“Power concedes nothing without a demand. It never did, and it never will.” – Frederick Douglass
June 19, 2020, will mark the 155th anniversary of Union troops entering Galveston, Texas, to announce that chattel slavery was over. Even though Abraham Lincoln signed the Emancipation Proclamation nearly three years earlier on September 22, 1862, Texas was the most remote part of the Confederacy.
Historically, Juneteenth or Emancipation Day is observed black workers and youth in 47 states where it is a state holiday but not a federal holiday. Juneteenth allows people to remember the tortured history of chattel slavery and systematic oppression that built the foundations of American capitalism.
This year Juneteenth will take on greater depth and meaning as it is taking place in the midst of the open revolt against racial oppression and law enforcement terror. The revolt began on May 25, following the law enforcement murder of George Floyd in Minneapolis, only the latest of countless black and brown workers and youth murdered by racists.
Meanwhile racist-in-chief President Trump chose Tulsa, Oklahoma to restart his election campaign. Tulsa was the site of the horrific massacre in a thriving segregated black community known as Black Wall Street by a marauding mob of white racists in 1921, one of many acts of white vigilante violence throughout the nation. This open provocation by Trump aims to stoke the flames of hate and naked vile racism giving further encouragement to white nationalism and seeking to divide and conquer the working-class and poor. The overwhelming backlash to this move by Trump forced him to postpone the rally.
This Juneteenth across the nation will be commemorated with new vigor and determination to tear down the edifice of racial oppression. The devastation of working-class communities, particularly communities of color, during the Covid-19 pandemic and the onset of a new great economic depression has revealed a profound crisis of capitalism. No longer can it pretend on any level to offer democracy, justice, and freedom for the majority of working people, poor and oppressed.

Directions:
a. In the Juneteenth text, which city did President Trump choose for restarting his election campaign?
b. Go on with the Juneteenth text, picking up right after its last sentence.

Information given:
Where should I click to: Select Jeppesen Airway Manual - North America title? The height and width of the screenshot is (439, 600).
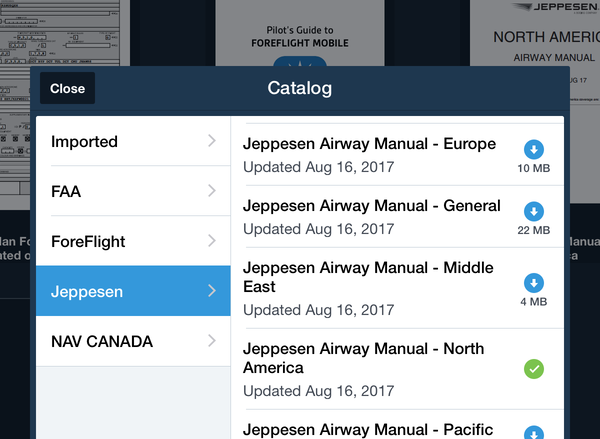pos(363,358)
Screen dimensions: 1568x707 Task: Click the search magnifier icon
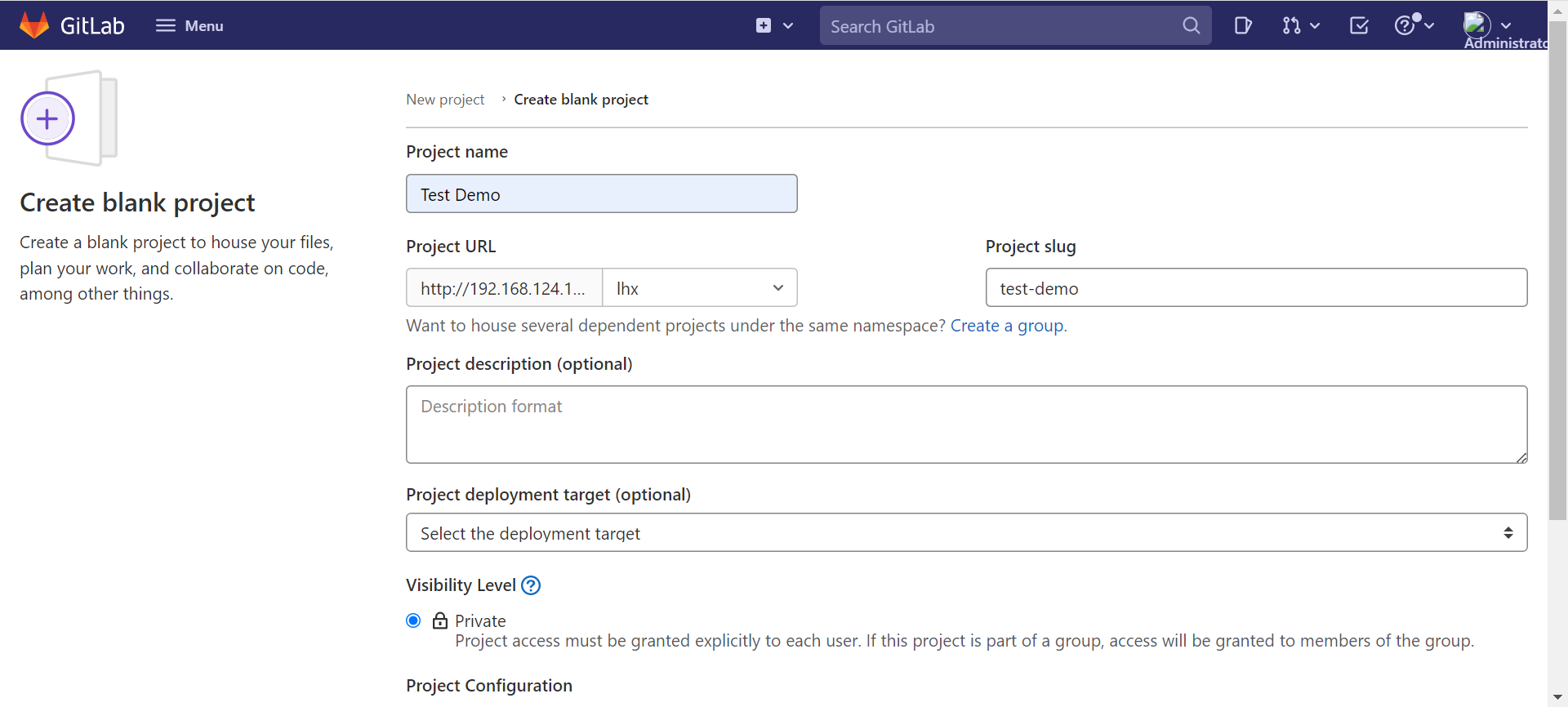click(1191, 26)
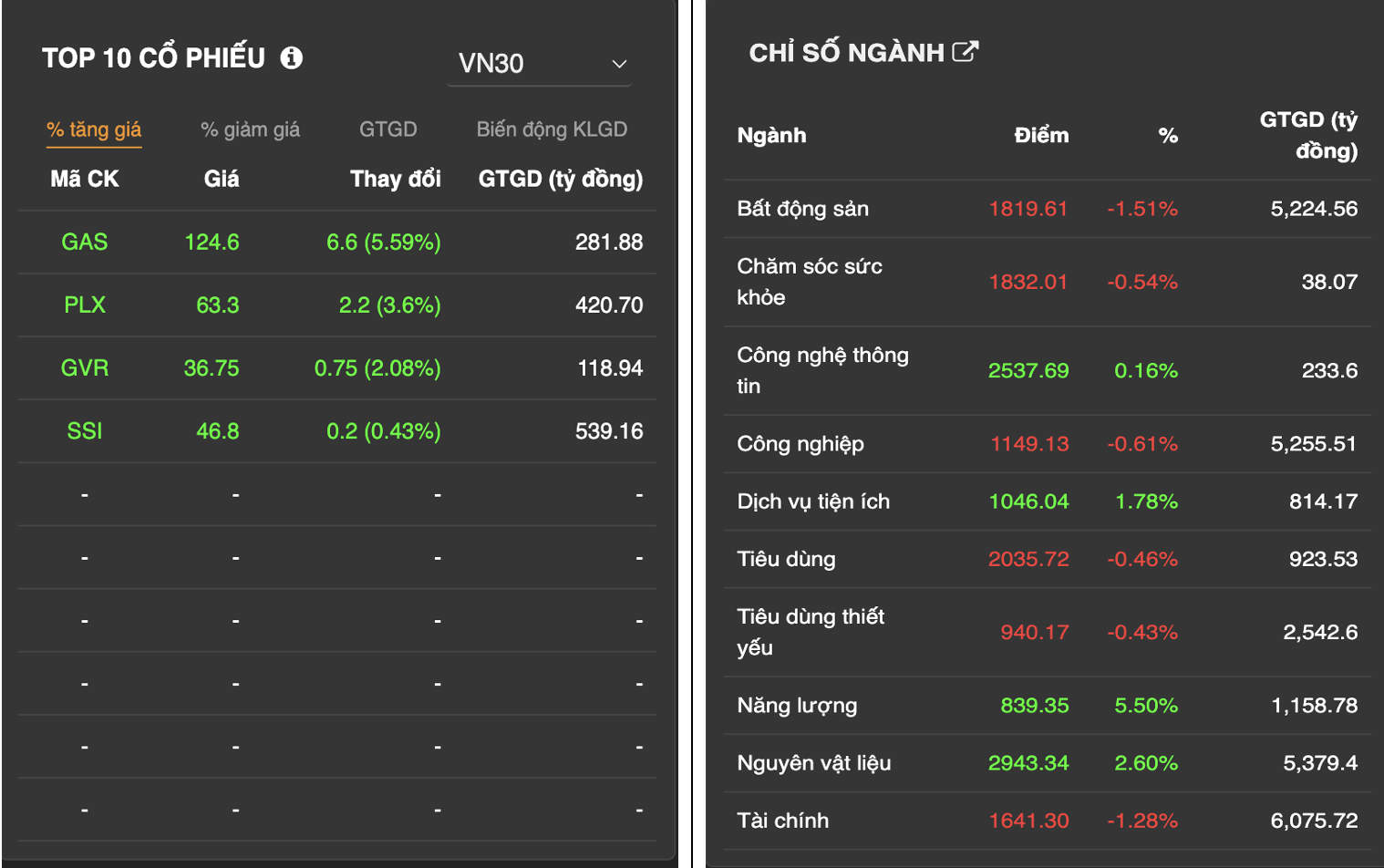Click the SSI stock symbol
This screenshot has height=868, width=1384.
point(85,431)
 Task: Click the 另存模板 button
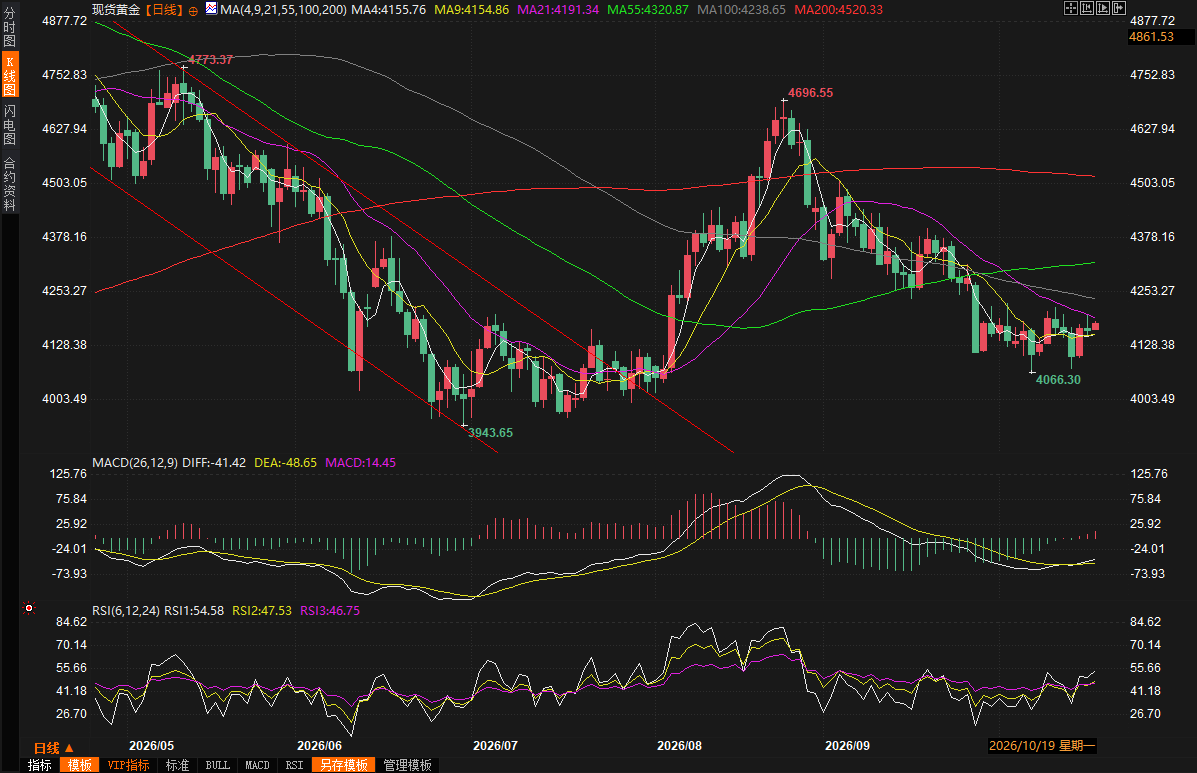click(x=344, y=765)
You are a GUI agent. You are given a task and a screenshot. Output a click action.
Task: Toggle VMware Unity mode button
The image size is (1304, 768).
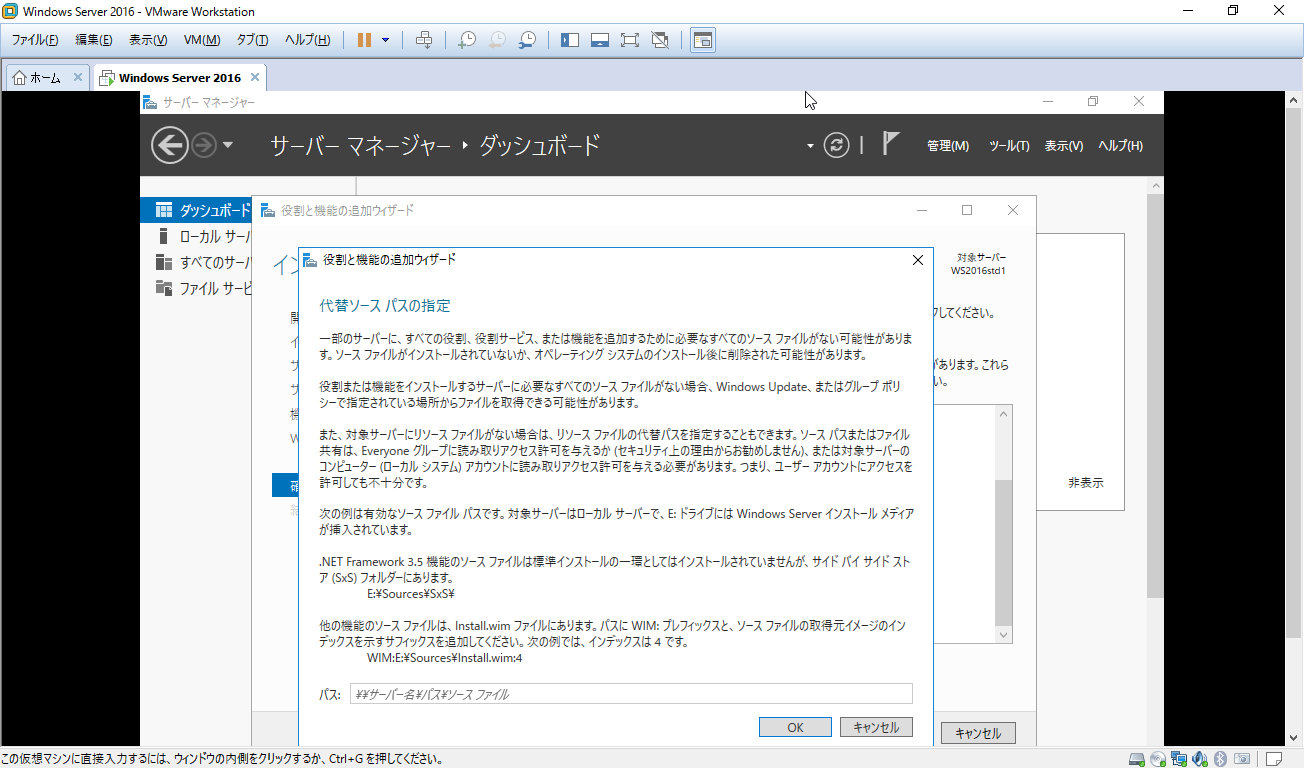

Outputs in order:
a. Tulsa, Oklahoma.

b.
The dominant multi-racial working-class and youth character of the revolt against law enforcement terror is awe-inspiring. We have witnessed a small but significant segment of the labor movement including transport workers, mail carriers, immigrant workers, nurses, and teachers voice their rage at racial oppression and law enforcement terror standing in solidarity with the revolt. On the west coast, the International Longshore and Warehouse Union (ILWU) announced it would shut down 29 ports in solidarity on Juneteenth. The building of a united working-class grassroots movement is essential to build a decisive struggle against corporate power, right-wing white nationalism, and Trump.
On Juneteenth, Socialist Alternative will be participating in various protests and marches across the country. We are urging workers and youth to stand in solidarity with the revolt with well-coordinated workplace stoppages. We are asking those workplace actions to be for 8 minutes and 46 seconds, the length of time Derek Chauvin, who murdered George Floyd, kneeled on his neck and body to the point he declared, “I Can’t Breathe.” Let’s declare Juneteenth 2020 the beginning of an uncompromising struggle against this system of racism, state-sponsored violence, oppression, and greed. As Malcolm X stated over fifty years ago, “I believe that there will ultimately be a clash between the oppressed and those that do the oppressing. I believe that there will be a clash between those who want freedom, justice, and equality for everyone and those who want to continue the systems of exploitation.” A socialist world is possible!